He fell silent for longer this time, his gaze again that of an old man remembering, as if he really had returned to the long-since disappeared Cafe Roma on Calle Serrano or to Ronda where he had not been, at least not in September 1936, when they baited his friend like a bull in the ring and delivered the coup de grace with a sword. It was on the 16th of that month I found out later, when that 'heroic and fantastical' city, with its huge precipice or gorge, fell into the white-gloved hands of General Varela – or perhaps he was only a colonel then: it was said that he slept with his medals on – a far crueller man than the head of the Italian blackshirts, Colonel Roatta, who advanced on Malaga and was nicknamed 'Mancini' – like my musical protector – following the norm set by many others who passed through that war, when names were routinely renounced or lost; but no less cruel, at any rate, than the person who took over and controlled Malaga once it had fallen, the Duque de Sevilla was his somewhat inappropriate tide: ah, these rapacious Spaniards, some silent, some verbose; ah, 'these men full of rage', as so many of them so often are.

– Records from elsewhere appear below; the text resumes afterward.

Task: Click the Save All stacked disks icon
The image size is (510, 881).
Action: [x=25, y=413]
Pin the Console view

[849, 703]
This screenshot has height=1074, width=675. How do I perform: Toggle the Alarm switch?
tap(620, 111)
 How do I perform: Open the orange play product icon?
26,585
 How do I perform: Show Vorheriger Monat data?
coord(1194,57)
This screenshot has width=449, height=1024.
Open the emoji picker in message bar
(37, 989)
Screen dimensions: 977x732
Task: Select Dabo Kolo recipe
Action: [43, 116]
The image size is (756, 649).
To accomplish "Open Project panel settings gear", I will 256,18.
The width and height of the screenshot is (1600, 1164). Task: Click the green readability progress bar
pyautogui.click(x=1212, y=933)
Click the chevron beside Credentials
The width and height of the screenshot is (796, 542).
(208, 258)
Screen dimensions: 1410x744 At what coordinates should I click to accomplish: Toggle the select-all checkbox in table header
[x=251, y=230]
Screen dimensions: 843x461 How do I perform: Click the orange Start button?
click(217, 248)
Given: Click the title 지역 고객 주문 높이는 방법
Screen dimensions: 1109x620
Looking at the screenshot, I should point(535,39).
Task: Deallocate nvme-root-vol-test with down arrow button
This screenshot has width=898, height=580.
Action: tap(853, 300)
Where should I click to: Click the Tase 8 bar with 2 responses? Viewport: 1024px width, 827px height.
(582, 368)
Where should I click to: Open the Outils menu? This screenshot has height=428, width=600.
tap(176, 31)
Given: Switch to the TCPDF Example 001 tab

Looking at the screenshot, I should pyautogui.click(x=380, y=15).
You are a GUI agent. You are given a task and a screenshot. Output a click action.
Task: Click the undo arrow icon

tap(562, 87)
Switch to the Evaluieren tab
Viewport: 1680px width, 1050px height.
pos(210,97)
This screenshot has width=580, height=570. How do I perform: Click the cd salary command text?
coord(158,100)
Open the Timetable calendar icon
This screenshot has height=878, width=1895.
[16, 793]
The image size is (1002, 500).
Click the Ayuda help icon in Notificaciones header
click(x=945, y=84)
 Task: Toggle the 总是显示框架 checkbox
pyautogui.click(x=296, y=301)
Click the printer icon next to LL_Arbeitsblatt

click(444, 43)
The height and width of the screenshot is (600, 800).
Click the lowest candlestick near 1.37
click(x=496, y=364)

The poet Rilke had stayed in Ronda for a couple of months twenty-four years before, at the end of 1912 and the beginning of 1913, when not even Wheeler had yet arrived in the world – in the Antipodes and as Peter Rylands. And there is a statue of him, of the poet, a very black, life-size one, in the garden of a hotel from whose long balcony you can see the broad, sweet lands of Spain, perhaps one of those fields was the scene of that brief one- man corrida: it's unlikely, but not impossible, because at dawn, there would be no one standing there contemplating the fields, or else the area would be occupied by victorious troops who would have had no objection to such sport should some guard have spotted it: perhaps among them would be some of the requetes, the Carlist militiamen trained up by Varela as he travelled around the villages of Navarra, disguised as a priest and going by the colourful sobriquet of Tio Pepe'; as well as legionnaires and Moroccans, a grotesque 'crusade' – Varela's favourite word – of fanatical Catholic volunteers and Muslim mercenaries engaged together in destroying and laying waste this secular land. That hotel is, I believe, the 'Reina Victoria', which, as Rilke put it, 'the devil persuaded the English to build here'; you can even visit the room in which he stayed, a kind of mini-museum or minuscule mausoleum, adorned with a portrait and a few bits of furniture, some old books, some jottings by him in German, possibly a bust (it's been years since I visited it, so I can't be sure). It may have been there that he began to conceive these lines, or, rather, fragments, which I often recall: 'Of course it is strange to inhabit the earth no longer, to give up customs one barely had time to leam; not to be what one was and having to leave even one's own first name behind. Strange to no longer desire one's desires. Strange to see meanings that once clung together floating away in every direction. And being dead is hard work…' Perhaps, who knows, this is what Emilio Mares thought, although not in these words.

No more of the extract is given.